About this exercise => Leaving out every picture, please repeat exactly the line that contains "Filter gallery by Restaurant category" and each line after it through the final line below.

Saved data entries =>
####

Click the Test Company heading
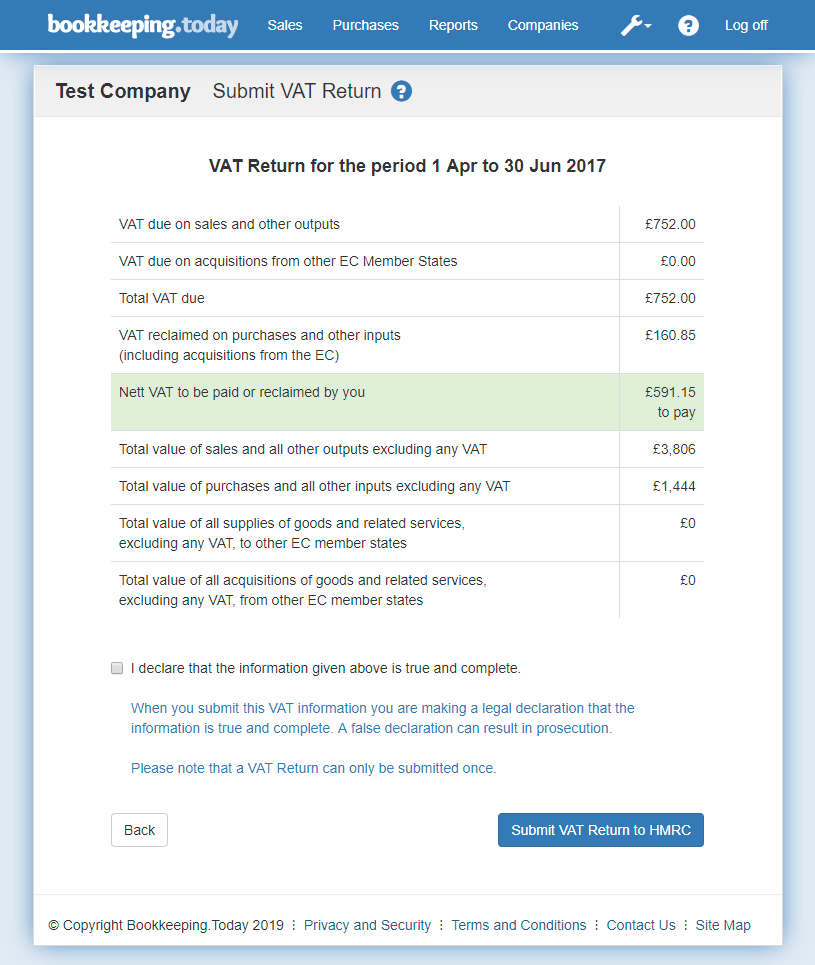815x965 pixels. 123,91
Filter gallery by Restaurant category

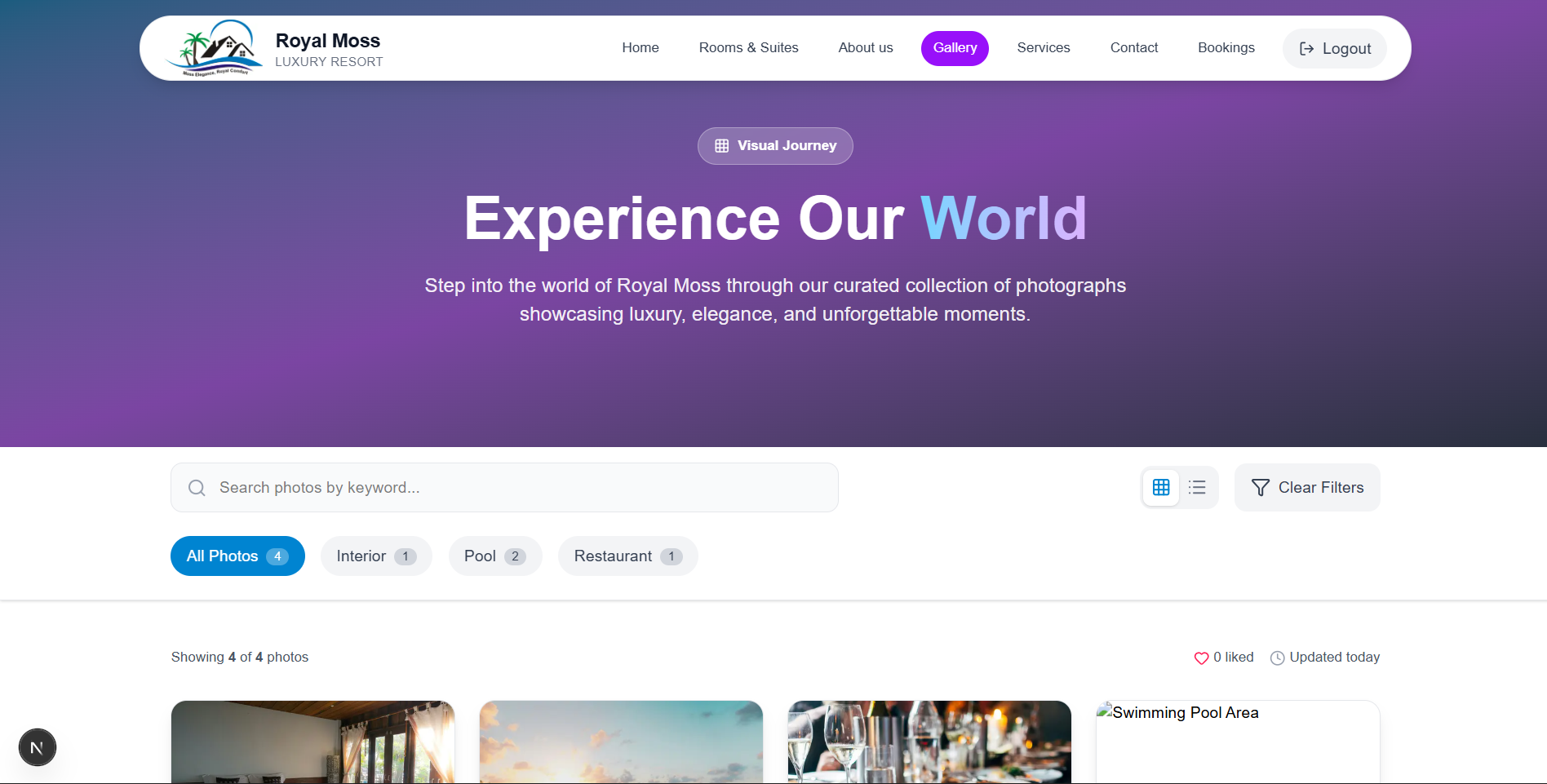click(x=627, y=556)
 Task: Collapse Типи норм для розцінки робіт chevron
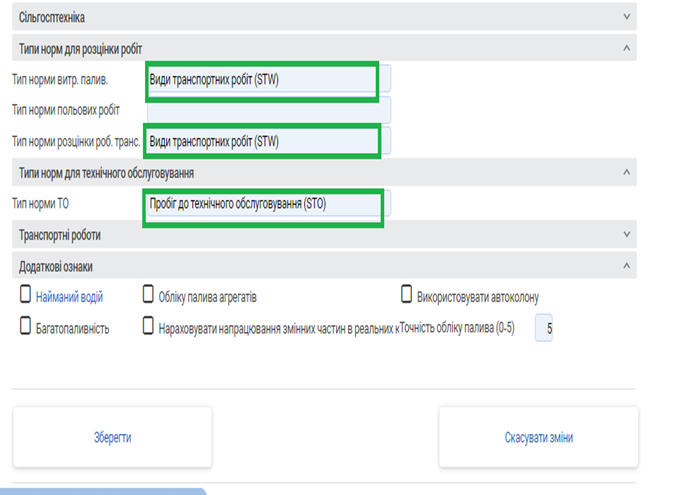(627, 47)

####

Task solution =>
Filter gallery by Restaurant category

click(x=627, y=556)
 Task: Collapse Типи норм для розцінки робіт chevron
(627, 47)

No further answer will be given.